Search code examples
mongodbmongodb-queryaggregation-framework

Most efficient mongo aggregation to unwind and filter: match unwind match vs project and filter


I have a collection of documents that each contain arrays. the output i want is the unwinded array elements filtered down by a certain criteria.

i can do this by doing:

db.collection.aggregate([
 {
   $unwind: "$myArrayField"
 },
 {
   $match: {
     "myArrayField.myCriteriaField": "myValue"
   }
 }
])

but it seems wasteful to unwind everything, so instead i do

db.collection.aggregate([
 {
   $match: {
     "myArrayField.myCriteriaField": "myValue"
   }
 },
 {
   $unwind: "$myArrayField"
 },
 {
   $match: {
     "myArrayField.myCriteriaField": "myValue"
   }
 }
])

to filter down to viable document candidates, unwind those, and then filter down the unwound elements again since there will be elements that don't match.

alternatively, i can do

db.collection.aggregate([
 {
  $project: {
    myArrayField: {
      $filter: {
        input: "$myArrayField",
        as: "element",
        cond: { $eq: ["$$element.myCriteriaField", "myValue"] }
      }
    }
  }
 },
 {
  $unwind: "$myArrayField"
 }
])

or even

db.collection.aggregate([
  {
   $match: {
     "myArrayField.myCriteriaField": "myValue"
   }
 },
 {
  $project: {
    myArrayField: {
      $filter: {
        input: "$myArrayField",
        as: "element",
        cond: { $eq: ["$$element.myCriteriaField", "myValue"] }
      }
    }
  }
 },
 {
  $unwind: "$myArrayField"
 }
])

which one is the most efficient? i don't understand enough about how the aggregations are run to know what variables it could depend on (collection size, document size, etc).

lastly, the match unwind match seems pretty straightforward but it also just feels wrong to have to do it like that so i'm wondering if i'm missing something.


Solution

  • First, You must sure have an index on the field. Using Explain to check index hit with $match first stage.
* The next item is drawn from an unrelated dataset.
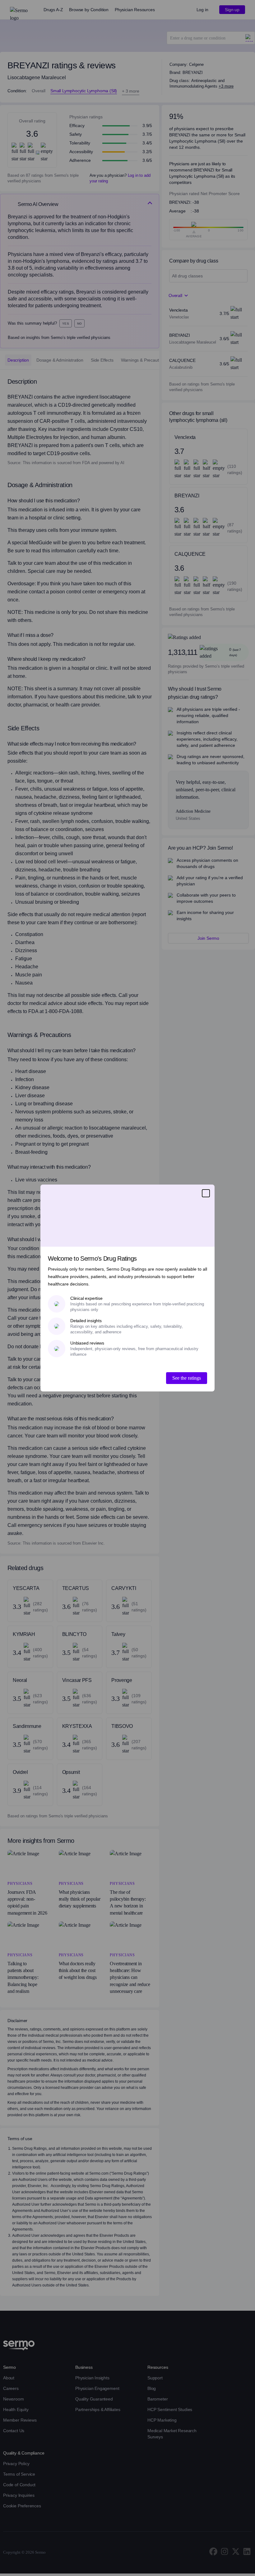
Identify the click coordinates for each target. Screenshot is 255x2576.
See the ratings (186, 1378)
    Now, we explain your 2 suggestion: $project $filter $unwind vs $match $project $filter $unwind:

    • $project $filter $unwind: with first stage $project, mongodb is doing a collection scan, outputting ALL documents in that collection with that field. Now, It's a full collection scan and slow

    • $match $project $filter $unwind: with first stage $match, mongodb is doing an index scan instead of a collection if It hit an index. After that, stage $project will do on a limit document that matched. Now, it a index scan and faster because mongodb only do on some document.

    Final, with your 2 option, the second is better